Dua hari setelah kami kembali ke kamp, berita itu pun menyebar begitu cepat, menembus lebatnya hutan belantara dan akhirnya bertengger di telinga Pang Husen. Seketika itu pula teman-teman kami memandang Tomi dengan sinis, penuh perasaan jijik, dan sekiranya dia bukan berpelir satu dan tak memiliki rante bui, maka mereka pasti sudah menghajarnya seperti babi.
Namun, sampai dengan hari kelima kami di sana, Pang Husen belum berkata apa-apa. Dia hanya terlihat murung. Mungkin dia menyesal telah menerima kembali Tomi sebagai anggota AM. Jika itu benar, maka tentulah saya ikut menanggung risiko, sebab sayalah yang merayu Pang Husen untuk kembali menerima Tomi. Maka, sejak saat itu, setiap mata Pang Husen menatap saya, jantung saya berdegup kencang. Ada perasaan ngilu yang menusuk-nusuk hati saya. Namun, saya mencoba bersikap tenang.
Saya sempat berpikir untuk menjelaskan semuanya kepada Pang Husen, tapi urung. Keberanian saya sudah lenyap sejak Tomi mengulang kesalahannya dengan meniduri Salamah. Kadang-kadang saya sendiri merasa kesal dengan ulah Tomi yang selalu saja jatuh ke lubang yang sama, tapi saya tidak punya cukup keberanian untuk menasihatinya, karena dia selalu punya banyak alasan untuk membela diri. Di sisi lain, saya juga tahu betul kalau Tomi sebenarnya memiliki hati yang lembut, meskipun sikapnya sering tak masuk akal; suka mencuri dan berkelahi.

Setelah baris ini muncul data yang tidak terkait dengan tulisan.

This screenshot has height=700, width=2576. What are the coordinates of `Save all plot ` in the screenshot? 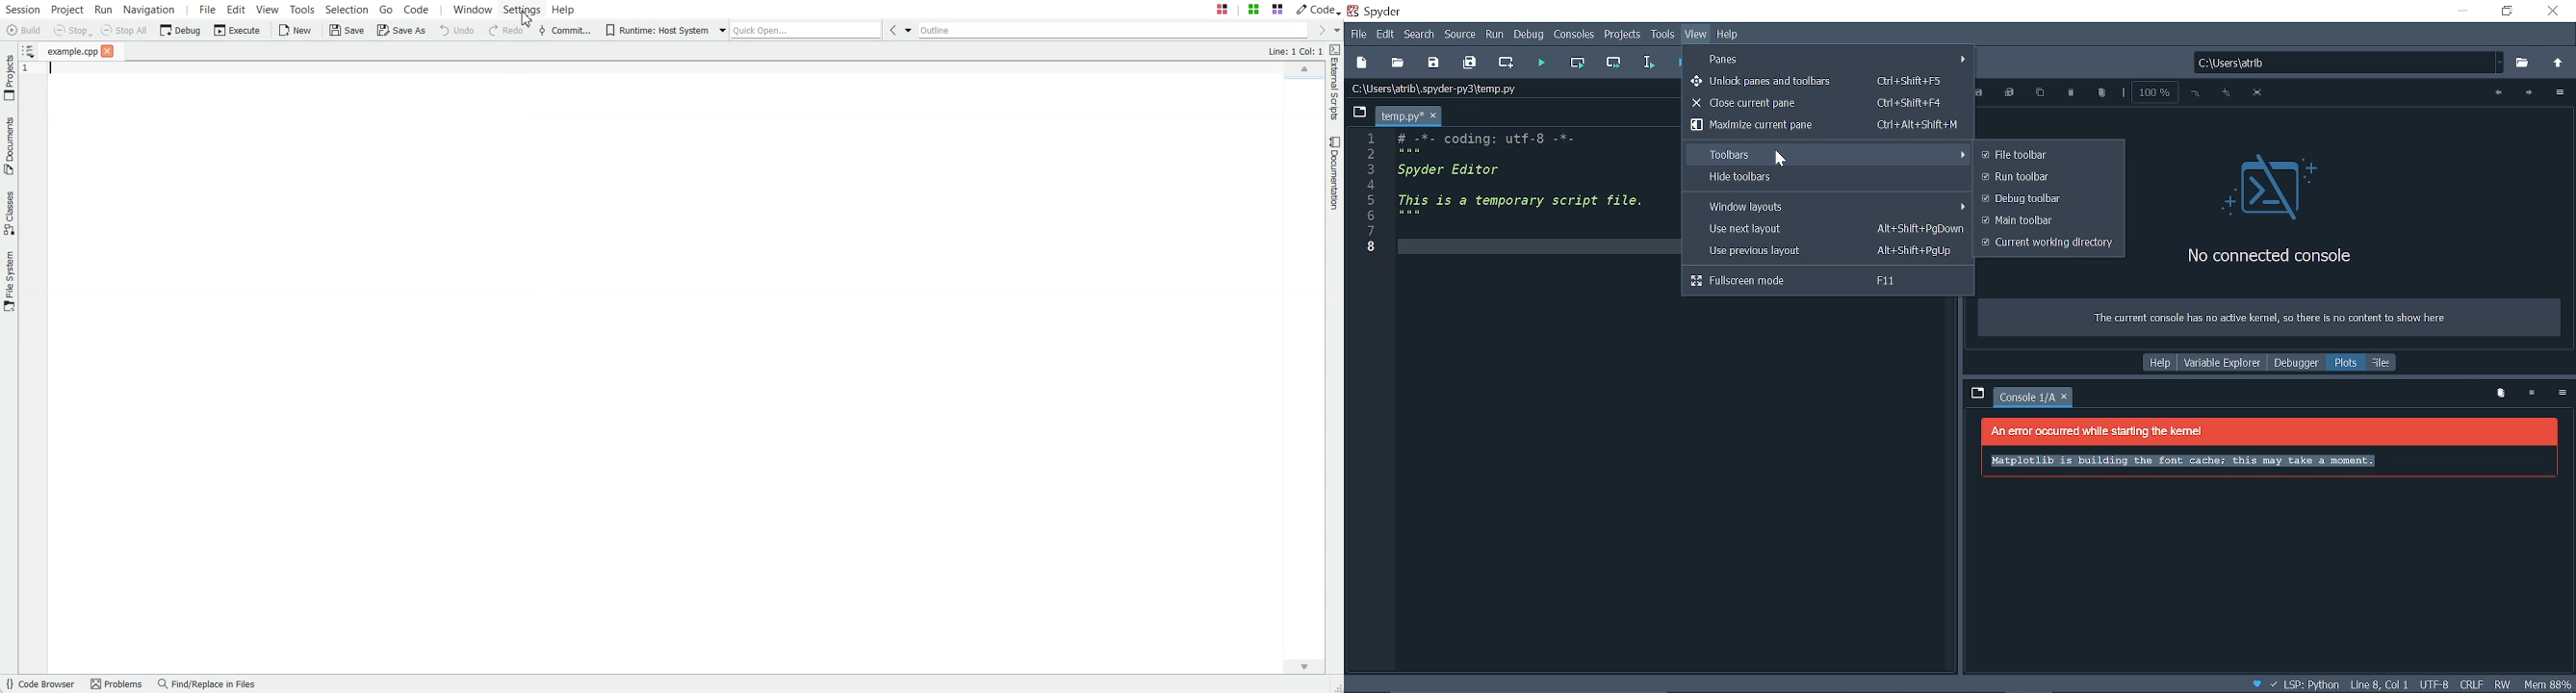 It's located at (2010, 93).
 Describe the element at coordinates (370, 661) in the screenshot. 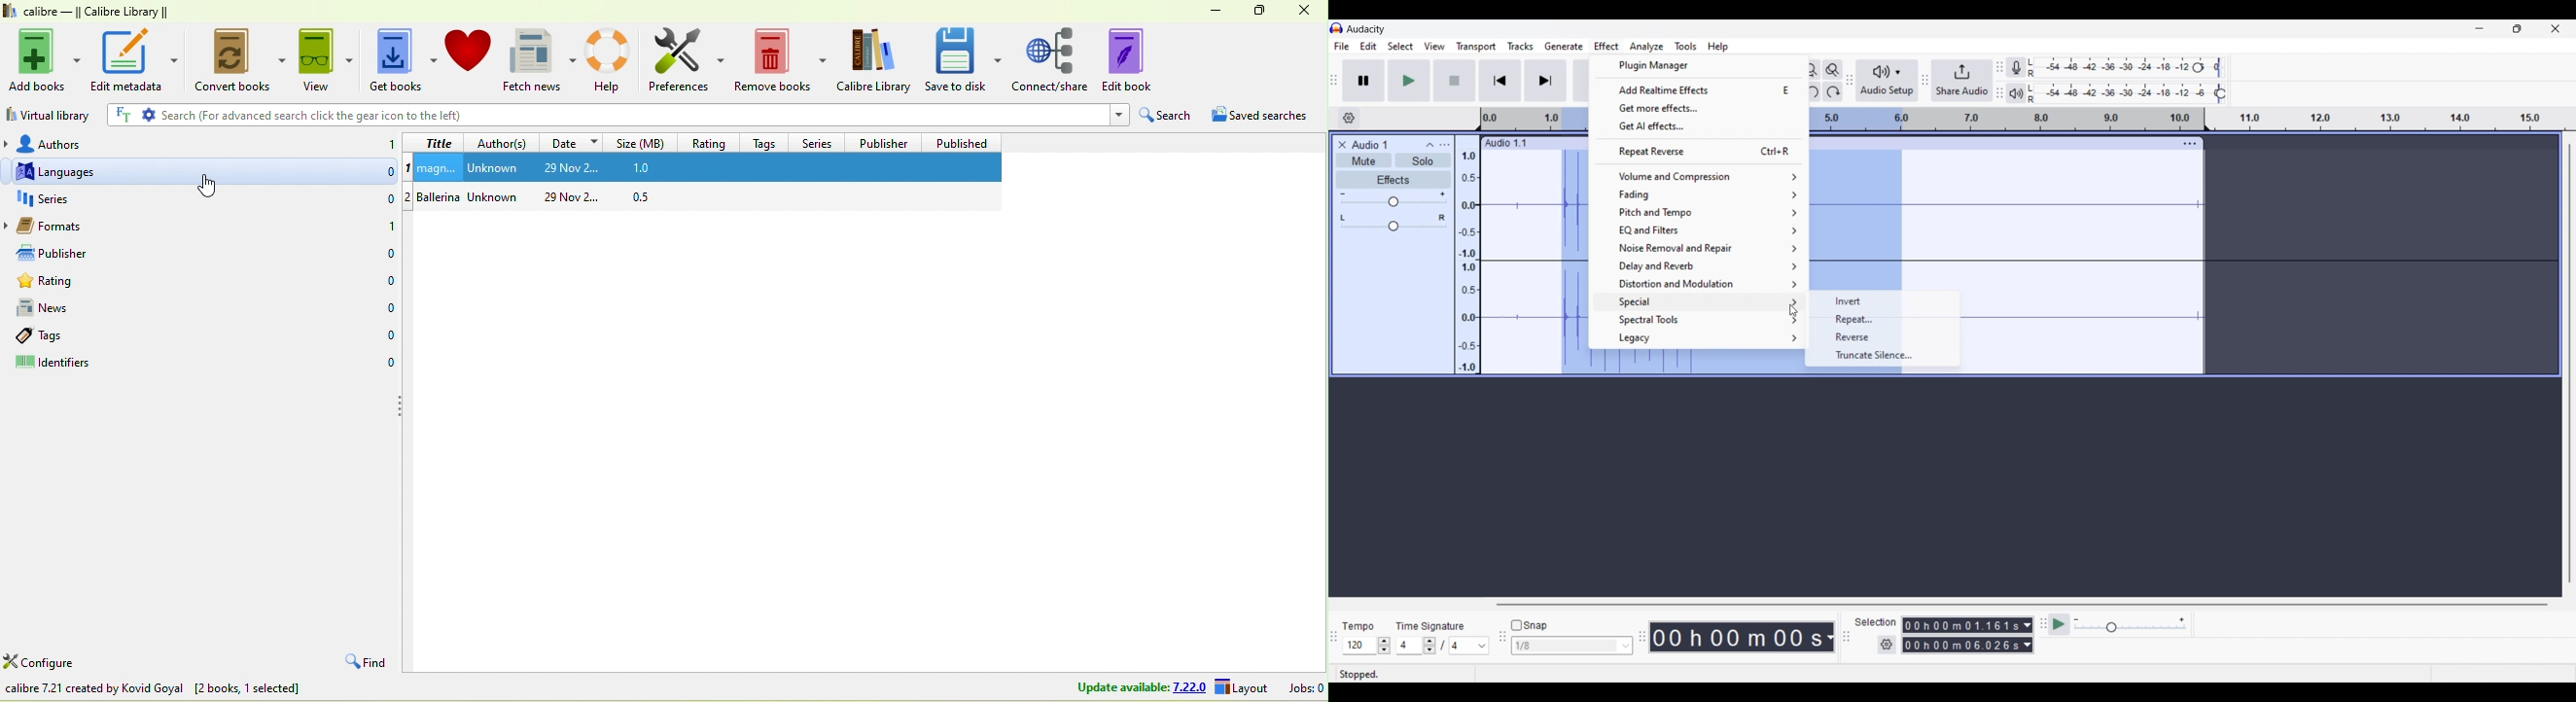

I see `find` at that location.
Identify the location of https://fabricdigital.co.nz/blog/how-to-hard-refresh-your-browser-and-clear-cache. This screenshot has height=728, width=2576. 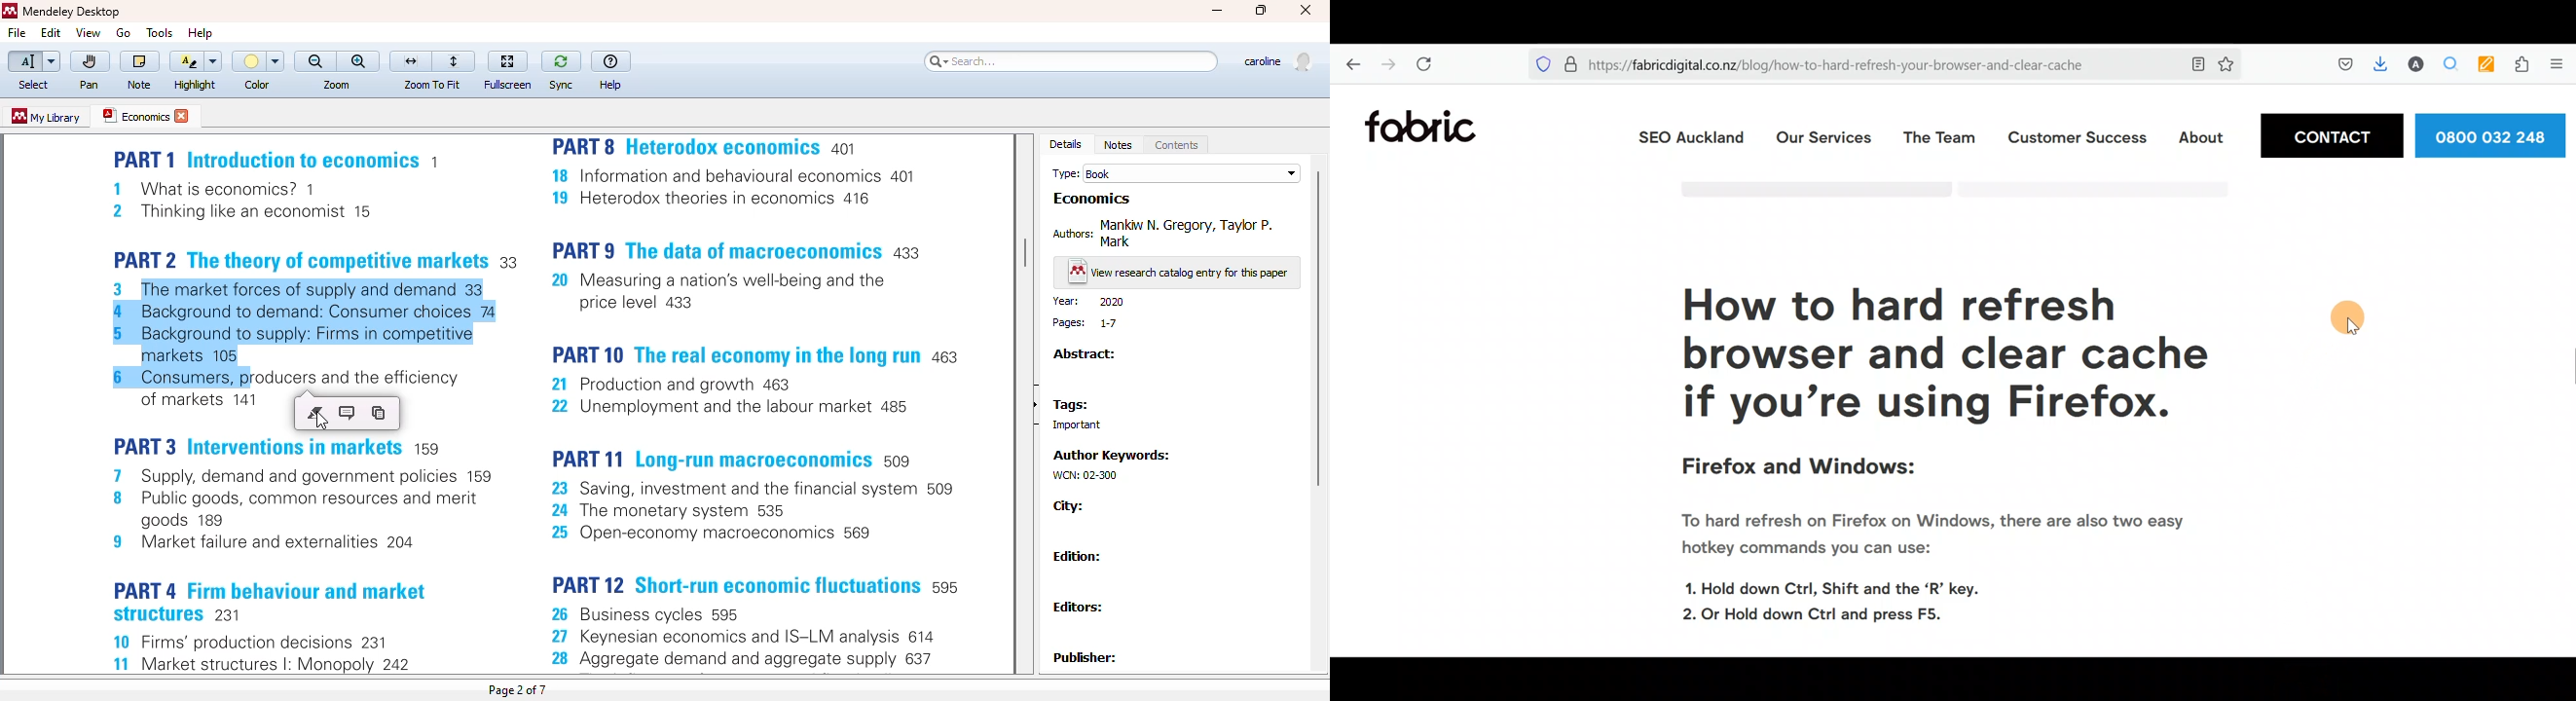
(1844, 65).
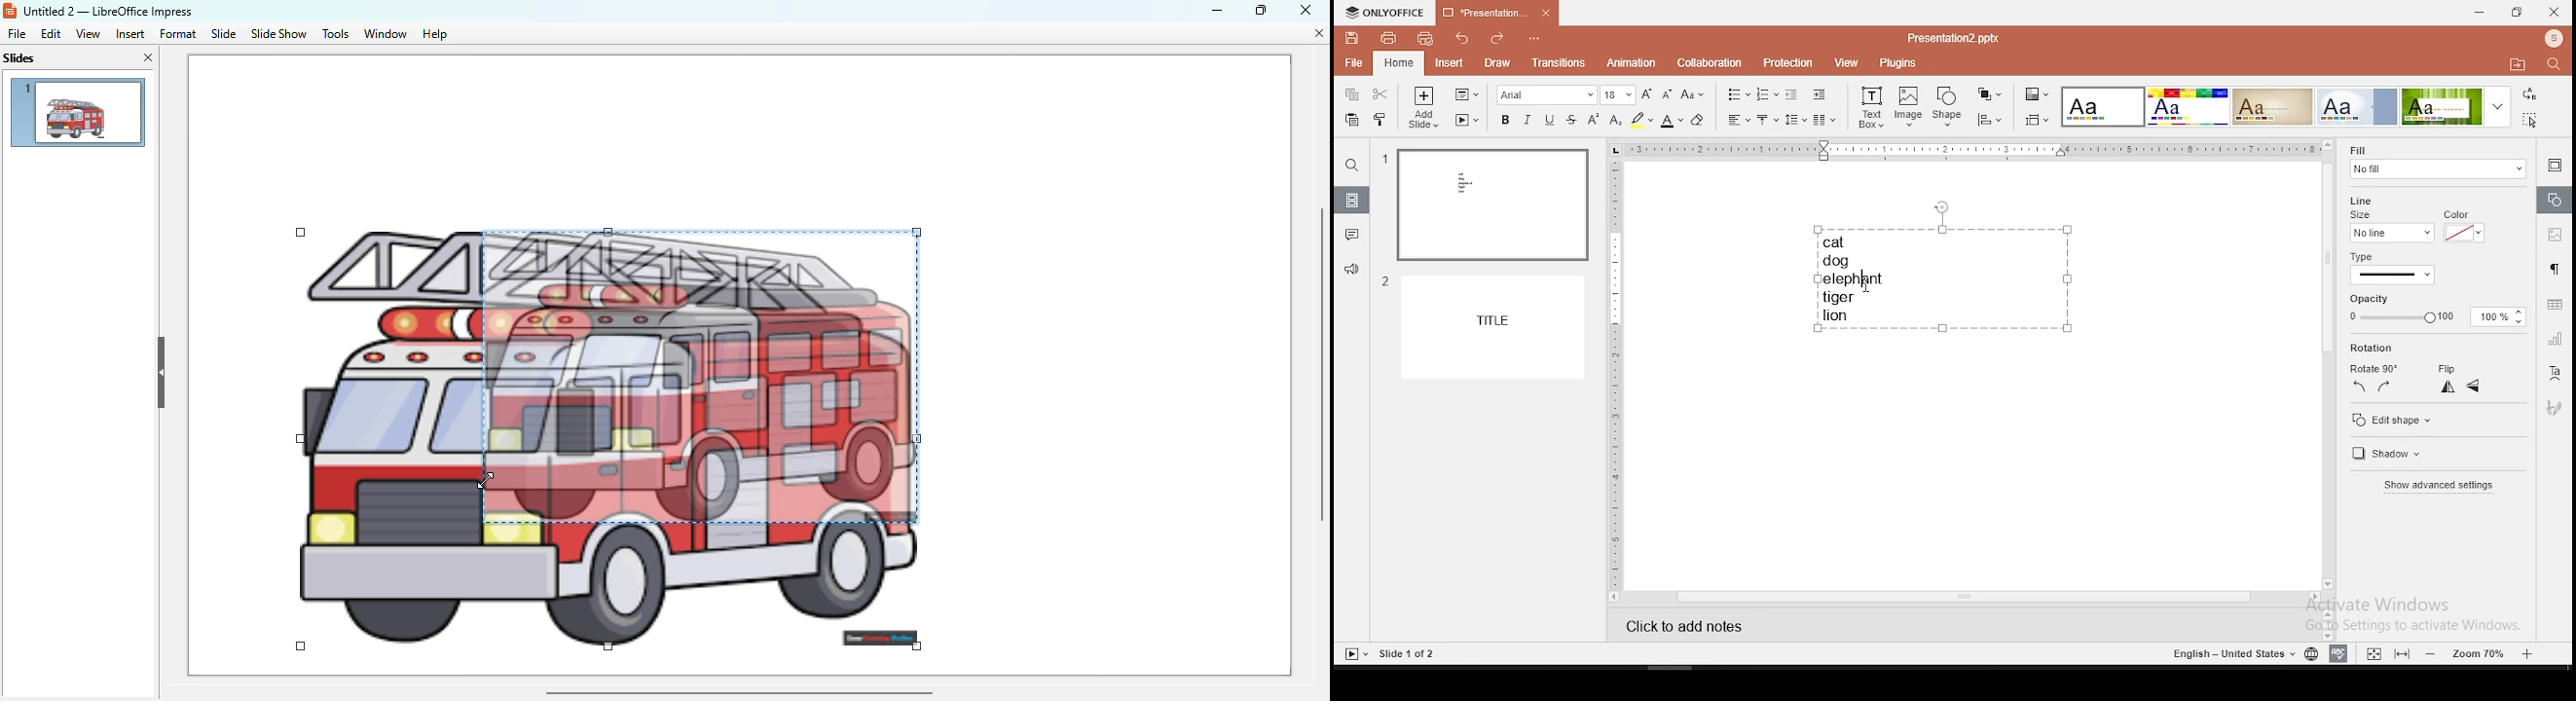  Describe the element at coordinates (2515, 13) in the screenshot. I see `restore` at that location.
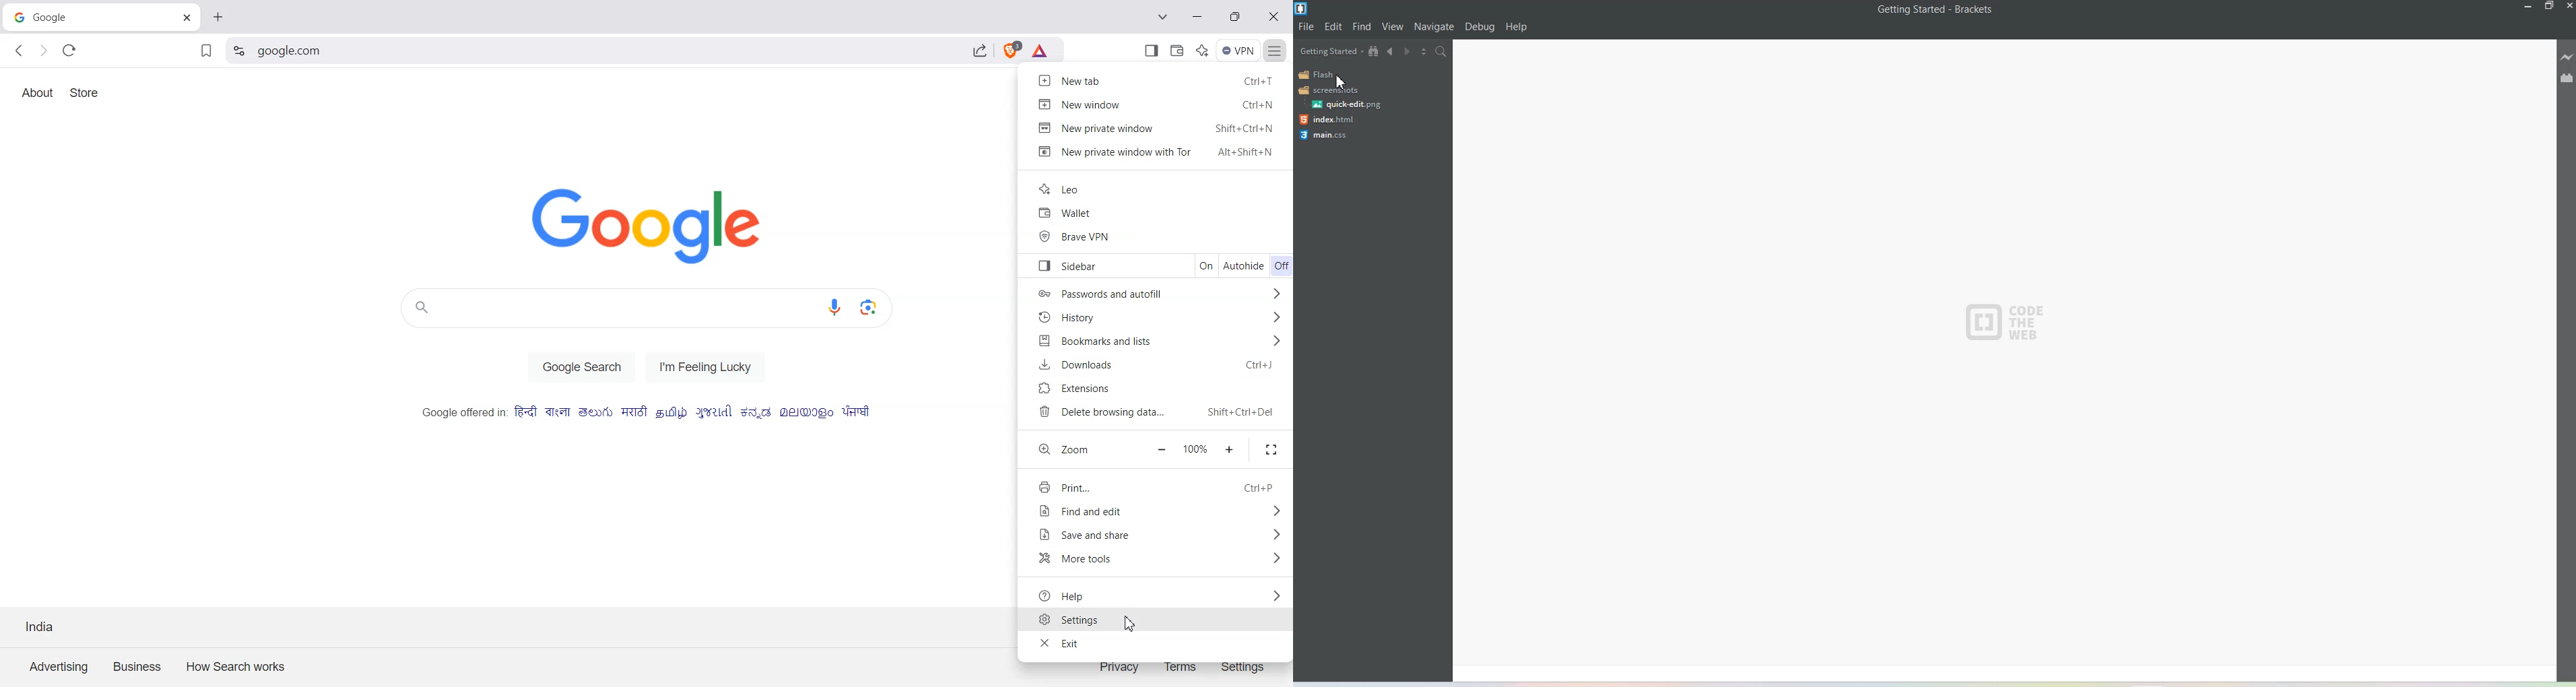  What do you see at coordinates (1307, 27) in the screenshot?
I see `File` at bounding box center [1307, 27].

Saya ingat, suatu hari dia pernah mengajak saya mencuri kambing milik Keuchik. Awalnya saya menolak. Namun, setelah mendengar alasan Tomi, pikiran saya berubah. Saya justru menjadi begitu bersemangat untuk mencuri dan membuat Keuchik jera dan kalau perlu membuat dia menangis berhari-hari. Apa yang dilakukan Keuchik terhadap Bang Baka, seorang warga miskin di Kampung Lingga memang sudah di luar batas.
“Kautahu kalau sudah hampir tiga kali hari raya Bang Baka tidak diberikan zakat?” tanya Tomi pada saya saat itu, selepas shalat Idul Fitri di halaman masjid.
Saya menggeleng, dan lalu Tomi menceritakan dengan detail tentang sikap Keuchik di kampung kami. “Ada beberapa orang di kampung kita yang tidak diberikan zakat,” kata Tomi, “di antaranya Bang Baka. Kurang ajar betul dia,” lanjut Tomi sambil menyeringai, membuat gigi atasnya yang sedikit jarang terlihat jelas.
“Memangnya apa alasan Keuchik gak memberi zakat untuk Bang Baka?” tanya saya, “bukankah pembagian zakat itu urusan Teungku Imum?”
“Alah, macam tak kenal saja kau sama Keuchik,” sergah Tomi, “dia itu memang dari nenek-moyangnya sudah begitu, suka ikut campur urusan orang lain. Kautahu kenapa Bang Baka tak diberi zakat? Katanya, karena Bang Baka jarang shalat di meunasah, kan pukimak dia. Apa urusan dia, orang mau shalat di mana saja kan urusan mereka sendiri, apa urusan Keuchik?”